↓↓↓
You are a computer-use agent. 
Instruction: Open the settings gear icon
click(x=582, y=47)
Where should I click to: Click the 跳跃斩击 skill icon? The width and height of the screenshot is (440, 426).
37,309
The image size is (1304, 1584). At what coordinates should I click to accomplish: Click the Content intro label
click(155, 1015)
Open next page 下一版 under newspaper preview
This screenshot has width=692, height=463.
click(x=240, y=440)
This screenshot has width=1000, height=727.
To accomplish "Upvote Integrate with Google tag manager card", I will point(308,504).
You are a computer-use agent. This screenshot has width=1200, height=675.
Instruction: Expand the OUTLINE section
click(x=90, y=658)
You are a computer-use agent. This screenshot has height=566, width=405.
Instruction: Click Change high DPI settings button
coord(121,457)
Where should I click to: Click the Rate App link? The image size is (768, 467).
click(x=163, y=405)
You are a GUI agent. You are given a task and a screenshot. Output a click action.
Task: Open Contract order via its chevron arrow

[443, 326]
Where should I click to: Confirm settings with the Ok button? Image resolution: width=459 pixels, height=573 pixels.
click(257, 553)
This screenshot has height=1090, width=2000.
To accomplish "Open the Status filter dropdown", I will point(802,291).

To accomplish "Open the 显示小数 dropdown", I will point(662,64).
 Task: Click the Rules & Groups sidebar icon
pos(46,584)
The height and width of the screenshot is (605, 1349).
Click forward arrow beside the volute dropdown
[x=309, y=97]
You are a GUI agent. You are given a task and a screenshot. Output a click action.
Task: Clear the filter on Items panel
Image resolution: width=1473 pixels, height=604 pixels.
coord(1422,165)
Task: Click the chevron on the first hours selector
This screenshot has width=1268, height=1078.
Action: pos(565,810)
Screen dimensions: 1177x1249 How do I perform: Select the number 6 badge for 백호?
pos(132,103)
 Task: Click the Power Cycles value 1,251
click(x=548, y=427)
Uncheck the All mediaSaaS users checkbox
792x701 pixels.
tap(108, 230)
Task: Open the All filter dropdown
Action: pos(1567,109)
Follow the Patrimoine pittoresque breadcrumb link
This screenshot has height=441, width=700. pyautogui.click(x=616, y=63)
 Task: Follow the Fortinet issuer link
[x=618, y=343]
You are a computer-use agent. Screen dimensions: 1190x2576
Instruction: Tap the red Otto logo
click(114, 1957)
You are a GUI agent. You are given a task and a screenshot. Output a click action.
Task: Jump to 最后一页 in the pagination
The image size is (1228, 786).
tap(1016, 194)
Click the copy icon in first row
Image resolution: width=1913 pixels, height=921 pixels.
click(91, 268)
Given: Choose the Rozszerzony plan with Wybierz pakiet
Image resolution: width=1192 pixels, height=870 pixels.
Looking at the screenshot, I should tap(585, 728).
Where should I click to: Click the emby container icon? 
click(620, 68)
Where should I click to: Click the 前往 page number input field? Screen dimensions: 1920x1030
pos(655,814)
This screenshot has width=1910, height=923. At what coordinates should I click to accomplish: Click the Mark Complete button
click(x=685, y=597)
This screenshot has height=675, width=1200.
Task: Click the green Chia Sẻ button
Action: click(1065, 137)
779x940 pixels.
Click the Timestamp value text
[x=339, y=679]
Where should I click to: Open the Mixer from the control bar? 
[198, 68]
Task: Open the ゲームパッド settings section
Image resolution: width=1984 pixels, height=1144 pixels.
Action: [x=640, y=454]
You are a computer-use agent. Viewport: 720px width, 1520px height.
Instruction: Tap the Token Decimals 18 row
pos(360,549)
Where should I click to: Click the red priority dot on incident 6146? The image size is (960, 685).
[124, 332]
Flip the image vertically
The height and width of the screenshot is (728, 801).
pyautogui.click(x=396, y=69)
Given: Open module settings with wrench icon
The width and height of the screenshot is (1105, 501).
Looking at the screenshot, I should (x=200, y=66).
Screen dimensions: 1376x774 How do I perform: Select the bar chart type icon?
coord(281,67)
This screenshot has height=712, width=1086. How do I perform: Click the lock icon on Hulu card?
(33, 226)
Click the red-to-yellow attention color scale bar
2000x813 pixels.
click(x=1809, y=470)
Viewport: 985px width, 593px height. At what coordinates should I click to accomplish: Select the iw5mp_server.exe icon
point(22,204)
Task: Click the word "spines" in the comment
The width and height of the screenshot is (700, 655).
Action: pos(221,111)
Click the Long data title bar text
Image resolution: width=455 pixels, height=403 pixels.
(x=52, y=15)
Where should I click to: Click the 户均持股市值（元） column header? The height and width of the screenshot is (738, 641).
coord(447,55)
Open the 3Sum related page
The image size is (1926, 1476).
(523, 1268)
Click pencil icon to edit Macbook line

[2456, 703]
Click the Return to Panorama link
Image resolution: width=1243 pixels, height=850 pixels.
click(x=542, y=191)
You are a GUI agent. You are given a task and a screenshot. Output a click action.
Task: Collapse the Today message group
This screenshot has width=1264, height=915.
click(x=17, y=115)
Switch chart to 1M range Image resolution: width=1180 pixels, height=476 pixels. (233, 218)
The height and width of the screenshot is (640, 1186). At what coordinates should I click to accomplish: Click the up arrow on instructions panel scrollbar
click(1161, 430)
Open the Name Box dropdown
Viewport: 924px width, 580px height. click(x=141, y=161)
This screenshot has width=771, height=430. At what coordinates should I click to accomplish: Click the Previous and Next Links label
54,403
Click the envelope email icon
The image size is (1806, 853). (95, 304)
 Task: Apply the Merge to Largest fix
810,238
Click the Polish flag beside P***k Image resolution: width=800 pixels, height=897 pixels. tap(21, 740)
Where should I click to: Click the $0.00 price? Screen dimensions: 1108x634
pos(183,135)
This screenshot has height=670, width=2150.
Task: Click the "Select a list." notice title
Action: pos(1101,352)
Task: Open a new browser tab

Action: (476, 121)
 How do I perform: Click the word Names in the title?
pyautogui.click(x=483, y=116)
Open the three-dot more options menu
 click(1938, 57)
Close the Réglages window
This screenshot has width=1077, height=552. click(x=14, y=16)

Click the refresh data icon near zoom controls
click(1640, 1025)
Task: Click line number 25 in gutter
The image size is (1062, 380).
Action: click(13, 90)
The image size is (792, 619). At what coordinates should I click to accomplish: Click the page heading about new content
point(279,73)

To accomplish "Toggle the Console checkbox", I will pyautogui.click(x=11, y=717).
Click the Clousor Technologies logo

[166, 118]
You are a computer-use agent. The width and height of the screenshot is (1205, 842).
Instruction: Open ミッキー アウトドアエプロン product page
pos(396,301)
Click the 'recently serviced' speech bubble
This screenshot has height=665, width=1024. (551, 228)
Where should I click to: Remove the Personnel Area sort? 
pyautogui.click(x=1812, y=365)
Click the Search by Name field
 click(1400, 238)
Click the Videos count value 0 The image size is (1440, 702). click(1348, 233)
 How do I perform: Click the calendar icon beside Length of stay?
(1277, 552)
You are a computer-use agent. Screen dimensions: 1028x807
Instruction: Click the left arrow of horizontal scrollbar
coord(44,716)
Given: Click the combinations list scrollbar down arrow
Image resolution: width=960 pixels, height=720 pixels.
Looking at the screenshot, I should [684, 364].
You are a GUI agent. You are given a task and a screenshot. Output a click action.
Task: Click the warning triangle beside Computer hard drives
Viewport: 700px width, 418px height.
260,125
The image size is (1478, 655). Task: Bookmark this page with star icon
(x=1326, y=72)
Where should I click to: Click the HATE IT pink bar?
↑↑↑
# TASK BRIEF
Duplicate the listing lines shown above, everything from the line containing "Viewport: 985px width, 593px" down to the line containing "(523, 1268)", including both.

# FINAL RESULT
Viewport: 985px width, 593px height. At what coordinates should I click to accomplish: Select the iw5mp_server.exe icon
point(22,204)
Task: Click the word "spines" in the comment
The width and height of the screenshot is (700, 655).
Action: pos(221,111)
Click the Long data title bar text
Image resolution: width=455 pixels, height=403 pixels.
(x=52, y=15)
Where should I click to: Click the 户均持股市值（元） column header? The height and width of the screenshot is (738, 641).
coord(447,55)
Open the 3Sum related page
The image size is (1926, 1476).
(523, 1268)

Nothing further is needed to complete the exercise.